METRO – Pada era saat ini, akses terhadap penggunaan sosial media tentunya sangat tinggi. Orang-orang pada saat ini tentunya sangat sering menggunakan waktunya untuk mengakses sosial media, baik itu untuk interaksi dengan orang di sekitarannya, mencari informasi, maupun hanya sebatas mencari hiburan. Beberapa media sosial, seperti Instagram, Twitter, Whatsapp, Facebook, Youtube tentunya sangat sering kita akses. Di Indonesia sendiri, platform Tiktok merupakan media sosial yang paling banyak digunakan.
Aplikasi yang sangat populer beberapa tahun kebelakang ini memang banyak sekali di akses oleh masyarakat Indonesia, baik dari anak kecil hingga orang dewasa. Fitur yang diberikan tiktok memang sangat mengasikkan. Video dengan durasi singkat dengan diiringi musik yang sedang viral tentunya mendorong kita untuk terus meng-scrolling platform tersebut. Sangat banyak jenis konten dan tren yang meramaikan platform Tiktok, mulai dari tren kecantikan, fashion, sport, makanan, dan beberapa jenis tren lainnya.
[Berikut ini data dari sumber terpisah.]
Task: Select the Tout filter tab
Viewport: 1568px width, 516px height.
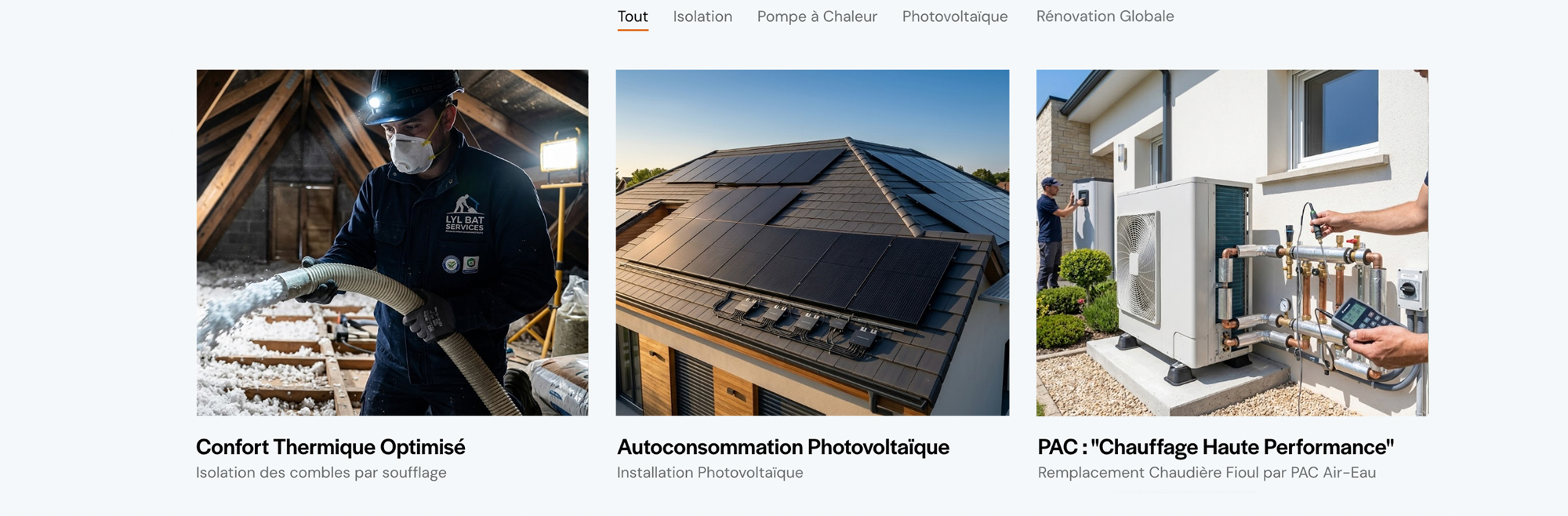Action: click(633, 16)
Semua jenis konten dan tren tersebut tentunya banyak sekali yang menikmati.
Terkadang kita tidak sadar menghabiskan waktu berjam-jam hanya dengan menyaksikkan video-video yang ada di Tiktok. Dibalik keseruan video-video yang ada pada Tiktok yang tentunya menghibur kita, ada pula kontra yang terjadi apabila kita membicarakan soal Tiktok. Isi konten yang ada di tiktok memang tidak seratus persen baik. Banyak pula konten yang kurang bermoral dan terkadang mangandung asusila. Hal itu tentunya perlu dihindari dari penggunaan media sosial Tiktok. Takutnya konten-konten yang seperti itu mempengaruhi para anak-anak di bawah umur untuk melakukan hal tersebut karena memang pengguna tiktok terdiri dari segala kalangan, baik dari anak kecil hingga orang dewasa. Maka dari itu kita harus tetap mengkontrol diri kita dalam menikmati platform Tiktok
Apakah Tiktok Berpengaruh Terhadap Kesehatan Mental Seseorang?
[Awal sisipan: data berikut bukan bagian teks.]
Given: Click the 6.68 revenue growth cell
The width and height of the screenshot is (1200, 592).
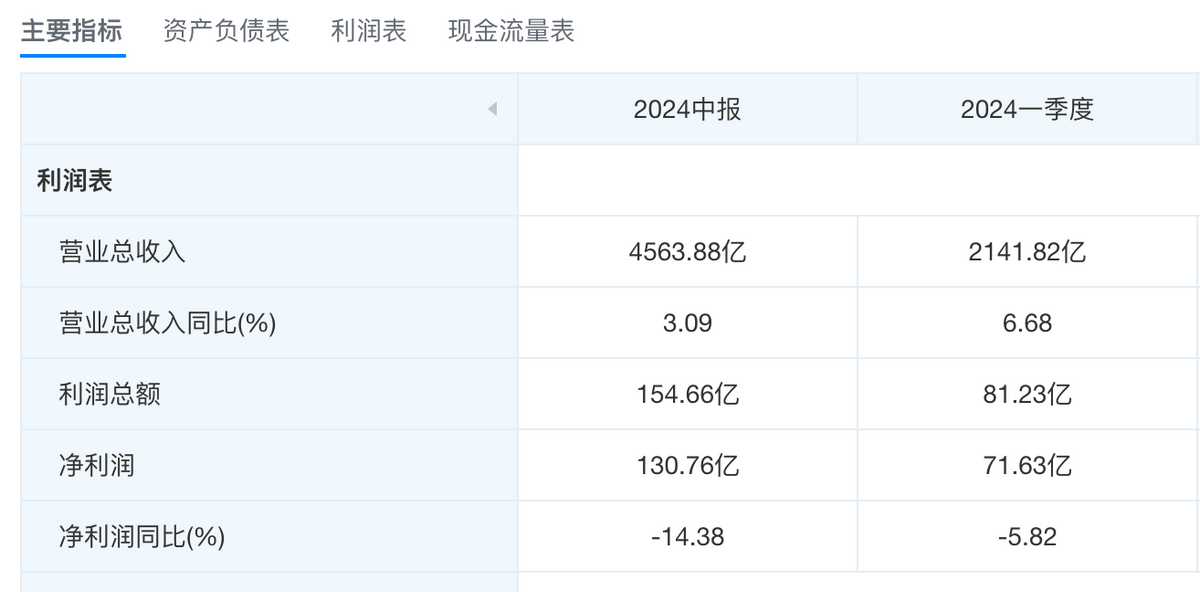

Saat ini Tiktok sangat populer dikalangan kita. Banyak sekali orang-orang yang terpengaruh terhadap konten-konten yang sedang tren di platform Tiktok. Pastinya banyak dari kita yang mengikuti tren-tren tersebut dan terdorong untuk mengikutinya. Istilah FOMO atau Fear of Missing Out adalah bukti bahwa kita terkadang memang merasa takut tertinggal apabila tidak mengikutin tren yang sedang ramai dibicarakan. Kita takut disangka kurang keren dan gaul apabila tidak ikut meramaikan tren yang sedang viral.
Memang tidak semua itu dibilang buruk. Tentunya ada pula tren-tren yang apabila kita ikuti akan menghibur diri kita atau bahkan bisa menjadikan kita lebih termotivasi untuk menjalani hidup dengan lebih baik. Misal tren video orang rajin berolahraga, apabila kita ikut terdorong untuk mengikuti tren tersebut, tentunya akan memberikan manfaat untuk kita. Tetapi sebaliknya, ada pula konten dengan tren-tren yang akan berdampak buruk terhadap diri kita.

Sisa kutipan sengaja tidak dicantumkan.